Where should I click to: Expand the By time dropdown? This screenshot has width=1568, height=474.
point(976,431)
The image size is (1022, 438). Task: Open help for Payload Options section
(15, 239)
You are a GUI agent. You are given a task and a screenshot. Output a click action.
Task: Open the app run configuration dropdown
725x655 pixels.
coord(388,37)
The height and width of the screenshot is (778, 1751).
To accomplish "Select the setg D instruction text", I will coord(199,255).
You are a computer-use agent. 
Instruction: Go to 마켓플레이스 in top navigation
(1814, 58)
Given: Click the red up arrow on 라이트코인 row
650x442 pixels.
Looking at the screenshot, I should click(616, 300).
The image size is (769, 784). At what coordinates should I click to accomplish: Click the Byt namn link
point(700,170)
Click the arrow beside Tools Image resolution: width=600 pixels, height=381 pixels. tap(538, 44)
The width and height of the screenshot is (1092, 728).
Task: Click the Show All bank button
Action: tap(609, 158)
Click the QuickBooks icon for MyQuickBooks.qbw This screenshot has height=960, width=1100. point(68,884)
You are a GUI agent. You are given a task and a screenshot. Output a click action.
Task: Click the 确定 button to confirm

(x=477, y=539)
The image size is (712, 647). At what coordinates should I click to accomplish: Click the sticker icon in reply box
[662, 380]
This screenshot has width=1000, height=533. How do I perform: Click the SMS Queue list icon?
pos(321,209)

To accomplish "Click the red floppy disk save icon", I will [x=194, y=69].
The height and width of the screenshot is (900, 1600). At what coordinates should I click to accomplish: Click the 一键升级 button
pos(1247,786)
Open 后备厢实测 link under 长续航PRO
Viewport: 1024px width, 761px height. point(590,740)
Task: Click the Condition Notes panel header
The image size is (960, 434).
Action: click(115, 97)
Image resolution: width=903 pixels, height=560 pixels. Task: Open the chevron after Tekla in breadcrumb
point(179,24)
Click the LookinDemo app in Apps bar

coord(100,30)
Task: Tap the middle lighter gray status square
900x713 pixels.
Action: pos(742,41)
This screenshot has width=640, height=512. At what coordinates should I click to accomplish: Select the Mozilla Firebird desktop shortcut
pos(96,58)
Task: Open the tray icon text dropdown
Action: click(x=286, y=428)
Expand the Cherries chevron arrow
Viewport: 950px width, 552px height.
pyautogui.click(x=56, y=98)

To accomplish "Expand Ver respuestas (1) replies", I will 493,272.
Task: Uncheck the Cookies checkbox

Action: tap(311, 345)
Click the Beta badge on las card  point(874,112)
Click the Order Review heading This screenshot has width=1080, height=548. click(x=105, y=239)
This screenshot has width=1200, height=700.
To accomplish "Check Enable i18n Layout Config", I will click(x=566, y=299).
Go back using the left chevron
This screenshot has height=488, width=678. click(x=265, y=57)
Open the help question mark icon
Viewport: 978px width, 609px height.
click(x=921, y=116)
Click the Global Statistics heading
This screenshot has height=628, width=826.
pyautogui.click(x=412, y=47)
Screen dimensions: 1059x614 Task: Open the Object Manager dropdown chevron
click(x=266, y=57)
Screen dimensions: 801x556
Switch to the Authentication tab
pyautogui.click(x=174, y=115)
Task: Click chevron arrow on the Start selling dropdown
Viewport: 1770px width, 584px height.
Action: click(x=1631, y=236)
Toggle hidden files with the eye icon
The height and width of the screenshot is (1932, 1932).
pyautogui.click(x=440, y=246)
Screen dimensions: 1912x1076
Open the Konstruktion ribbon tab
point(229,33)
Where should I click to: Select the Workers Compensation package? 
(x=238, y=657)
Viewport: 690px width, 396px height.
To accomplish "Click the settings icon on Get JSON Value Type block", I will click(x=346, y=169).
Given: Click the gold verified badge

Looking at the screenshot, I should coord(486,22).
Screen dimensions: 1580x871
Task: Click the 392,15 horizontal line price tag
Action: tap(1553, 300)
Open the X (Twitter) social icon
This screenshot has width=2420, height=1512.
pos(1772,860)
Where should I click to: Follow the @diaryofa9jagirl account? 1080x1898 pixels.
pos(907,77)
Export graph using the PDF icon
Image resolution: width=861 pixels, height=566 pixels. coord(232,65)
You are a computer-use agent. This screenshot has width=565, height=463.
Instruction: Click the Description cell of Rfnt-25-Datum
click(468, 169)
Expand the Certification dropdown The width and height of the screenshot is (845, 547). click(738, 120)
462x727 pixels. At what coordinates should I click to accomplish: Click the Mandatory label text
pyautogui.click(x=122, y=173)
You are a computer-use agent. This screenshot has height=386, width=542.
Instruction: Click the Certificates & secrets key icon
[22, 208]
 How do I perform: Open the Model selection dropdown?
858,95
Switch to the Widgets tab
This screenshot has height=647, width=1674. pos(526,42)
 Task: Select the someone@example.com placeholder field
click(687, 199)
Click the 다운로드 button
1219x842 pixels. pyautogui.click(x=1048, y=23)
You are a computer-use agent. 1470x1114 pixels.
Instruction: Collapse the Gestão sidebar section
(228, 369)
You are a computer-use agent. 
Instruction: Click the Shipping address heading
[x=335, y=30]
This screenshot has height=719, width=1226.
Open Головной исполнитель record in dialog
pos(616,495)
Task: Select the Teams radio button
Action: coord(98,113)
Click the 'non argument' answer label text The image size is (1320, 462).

______

▸ **Problem statement**: Reproduce all of the lines above verbatim.

▸ **Complete output**:
Where should I click to: Expand the By time dropdown? This screenshot has width=1568, height=474.
point(976,431)
The image size is (1022, 438). Task: Open help for Payload Options section
(15, 239)
You are a GUI agent. You are given a task and a screenshot. Output a click action.
Task: Open the app run configuration dropdown
725x655 pixels.
coord(388,37)
The height and width of the screenshot is (778, 1751).
To accomplish "Select the setg D instruction text", I will coord(199,255).
You are a computer-use agent. 
Instruction: Go to 마켓플레이스 in top navigation
(1814, 58)
Given: Click the red up arrow on 라이트코인 row
650x442 pixels.
Looking at the screenshot, I should click(616, 300).
The image size is (769, 784). At what coordinates should I click to accomplish: Click the Byt namn link
point(700,170)
Click the arrow beside Tools Image resolution: width=600 pixels, height=381 pixels. tap(538, 44)
The width and height of the screenshot is (1092, 728).
Task: Click the Show All bank button
Action: tap(609, 158)
Click the QuickBooks icon for MyQuickBooks.qbw This screenshot has height=960, width=1100. point(68,884)
You are a GUI agent. You are given a task and a screenshot. Output a click action.
Task: Click the 确定 button to confirm

(x=477, y=539)
The image size is (712, 647). At what coordinates should I click to accomplish: Click the sticker icon in reply box
[662, 380]
This screenshot has width=1000, height=533. How do I perform: Click the SMS Queue list icon?
pos(321,209)

To accomplish "Click the red floppy disk save icon", I will [x=194, y=69].
The height and width of the screenshot is (900, 1600). At what coordinates should I click to accomplish: Click the 一键升级 button
pos(1247,786)
Open 后备厢实测 link under 长续航PRO
Viewport: 1024px width, 761px height. point(590,740)
Task: Click the Condition Notes panel header
The image size is (960, 434).
Action: click(115, 97)
Image resolution: width=903 pixels, height=560 pixels. Task: Open the chevron after Tekla in breadcrumb
point(179,24)
Click the LookinDemo app in Apps bar

coord(100,30)
Task: Tap the middle lighter gray status square
900x713 pixels.
Action: pos(742,41)
This screenshot has width=640, height=512. At what coordinates should I click to accomplish: Select the Mozilla Firebird desktop shortcut
pos(96,58)
Task: Open the tray icon text dropdown
Action: click(x=286, y=428)
Expand the Cherries chevron arrow
Viewport: 950px width, 552px height.
pyautogui.click(x=56, y=98)

To accomplish "Expand Ver respuestas (1) replies", I will 493,272.
Task: Uncheck the Cookies checkbox

Action: tap(311, 345)
Click the Beta badge on las card  point(874,112)
Click the Order Review heading This screenshot has width=1080, height=548. click(x=105, y=239)
This screenshot has width=1200, height=700.
To accomplish "Check Enable i18n Layout Config", I will click(x=566, y=299).
Go back using the left chevron
This screenshot has height=488, width=678. click(x=265, y=57)
Open the help question mark icon
Viewport: 978px width, 609px height.
click(x=921, y=116)
Click the Global Statistics heading
This screenshot has height=628, width=826.
pyautogui.click(x=412, y=47)
Screen dimensions: 1059x614 Task: Open the Object Manager dropdown chevron
click(x=266, y=57)
Screen dimensions: 801x556
Switch to the Authentication tab
pyautogui.click(x=174, y=115)
Task: Click chevron arrow on the Start selling dropdown
Viewport: 1770px width, 584px height.
Action: click(x=1631, y=236)
Toggle hidden files with the eye icon
The height and width of the screenshot is (1932, 1932).
pyautogui.click(x=440, y=246)
Screen dimensions: 1912x1076
Open the Konstruktion ribbon tab
point(229,33)
Where should I click to: Select the Workers Compensation package? 
(x=238, y=657)
Viewport: 690px width, 396px height.
To accomplish "Click the settings icon on Get JSON Value Type block", I will click(x=346, y=169).
Given: Click the gold verified badge

Looking at the screenshot, I should coord(486,22).
Screen dimensions: 1580x871
Task: Click the 392,15 horizontal line price tag
Action: tap(1553, 300)
Open the X (Twitter) social icon
This screenshot has width=2420, height=1512.
pos(1772,860)
Where should I click to: Follow the @diaryofa9jagirl account? 1080x1898 pixels.
pos(907,77)
Export graph using the PDF icon
Image resolution: width=861 pixels, height=566 pixels. coord(232,65)
You are a computer-use agent. This screenshot has width=565, height=463.
Instruction: Click the Description cell of Rfnt-25-Datum
click(468, 169)
Expand the Certification dropdown The width and height of the screenshot is (845, 547). click(738, 120)
462x727 pixels. At what coordinates should I click to accomplish: Click the Mandatory label text
pyautogui.click(x=122, y=173)
You are a computer-use agent. This screenshot has height=386, width=542.
Instruction: Click the Certificates & secrets key icon
[22, 208]
 How do I perform: Open the Model selection dropdown?
858,95
Switch to the Widgets tab
This screenshot has height=647, width=1674. pos(526,42)
 Task: Select the someone@example.com placeholder field
click(687, 199)
Click the 다운로드 button
1219x842 pixels. pyautogui.click(x=1048, y=23)
You are a computer-use agent. 1470x1114 pixels.
Instruction: Collapse the Gestão sidebar section
(228, 369)
You are a computer-use agent. 
Instruction: Click the Shipping address heading
[x=335, y=30]
This screenshot has height=719, width=1226.
Open Головной исполнитель record in dialog
pos(616,495)
Task: Select the Teams radio button
Action: coord(98,113)
Click the 'non argument' answer label text The image size is (1320, 462).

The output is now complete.